British Airways data theft demonstrates need for cross-site scripting restrictions

TechRepublic
Original Source
TechRepublic

This article originally appeared in TechRepublic on September 27, 2018.

A major airline suffered a data breach involving a cross-site scripting attack. Learn how it happened and how you can protect your organization.

 

Researchers from RiskIQ have published details on the British Airways data breach that impacted 380,000 booking transactions between August 21 and September of this year.

"The British Airways and Ticketmaster breaches demonstrate two things: The failure of some developers and software engineers to integrate security measures in designing web apps and organized cybercriminals' continued exploitation of the resulting web app vulnerabilities to stage their attacks. The tools and techniques to prevent cross-site scripting and SQL injections have been around for a while, but they continue to be ignored."

RiskIQ stated, "Magecart injects scripts designed to steal sensitive data that consumers enter into online payment forms on e-commerce websites directly or through compromised third-party suppliers used by these sites. Recently, Magecart operatives placed one of these digital skimmers on Ticketmaster websites through the compromise of a third-party functionality resulting in a high-profile breach of Ticketmaster customer data.
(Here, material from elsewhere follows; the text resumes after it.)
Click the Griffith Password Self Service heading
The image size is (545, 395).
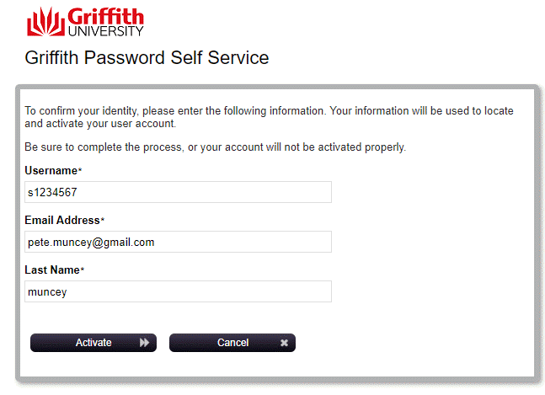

Based on recent evidence, Magecart has now set their sights on British Airways, the largest airline in the UK."

 

The skimming process works by what is most likely a cross-site scripting attack, and as stated it is also showing up elsewhere such as on Ticketmaster, via a malicious Feedify javascript library (which has since been removed).

 

How a cross-site scripting attack works

A cross-site scripting attack involves a two-part process: Identifying a poorly secured web page component and adding malicious code to alter the site's behavior for the benefit of the hacker(s) involved.

 

In this case, the second javascript file shown was compromised (Figure A):

 

Figure A

Image_FigureA.jpg

Image: RiskIQ

 

The script was edited to insert the following lines of code, which recorded customer data then transmitted it to the hackers' server once the customer clicked the submission button (Figure B):

 

Figure B

Image_FigureB.jpg

Image: RiskIQ

 

The "mouseup touchend" segment refers to someone clicking and releasing a mouse button or the button on their touchscreen device. In the above case, when users submitted their payment for travel purchases data related to the paymentForm and personPaying IDs was directed into a dictionary, which was then sent to the hackers' server at baways.com in the form of a JSON file.

 

More cunningly, the information was securely transmitted via SSL based on a certificate the attackers bought and paid for to use specifically for this operation (Figure C):

 

Figure C

Image_FigureC.jpg

Image: RiskIQ

 

The domain name baways.com indicates that this was set up as a deliberate attack against British Airways, and attackers hoped this would blend in and not raise suspicions. The actual server is located in Romania.

 

Mike Bittner, digital security and operations manager at The Media Trust, a digital risk management solutions provider located in Virginia, provided the following comments: "The British Airways and Ticketmaster breaches demonstrate two things: The failure of some developers and software engineers to integrate security measures in designing web apps and organized cybercriminals' continued exploitation of the resulting web app vulnerabilities to stage their attacks. The tools and techniques to prevent cross-site scripting and SQL injections have been around for a while, but they continue to be ignored."

Learning the remedy

Obviously, certain security basics come into play here. Restricting public-facing and internal websites alike to provide the least-needed access is a key principle, as well as utilizing comprehensive passwords. Never use the same password in multiple locations and ensure passwords are rotated at least every 60 days (or immediately when anyone with access to them leaves the company). Always patch all systems for the latest fixes for potential vulnerabilities, and remove or disable any unnecessary applications or services on systems.

 

Bittner recommended the following additional steps to prevent leverage of cross-site scripting attacks:

 

  • Developers should determine what is safe user input and reject all others, be they text, javascript, or any unauthorized code.
  • Depending on the text box, developers can restrict text to certain characters and limit the number of characters.
  • Developers should write code, which checks to ensure that improperly formatted data is never inserted directly into the HTML content that comprises the web application.
  • Developers should implement prepared statements (known to be reliable) for any database queries as well as the input validation described above.
  • Website operators should carefully vet third-party web app providers to ensure their products have the right security measures in place.
  • Website operators should test their web apps to ensure that they are not vulnerable to attacks involving cross-site scripting or SQL injections.
  • Website operators should continuously scan their sites in real-time to detect any unauthorized code. This should involve automated website vulnerability scanners and hiring white hack teams who can assess web app security against hacks like these.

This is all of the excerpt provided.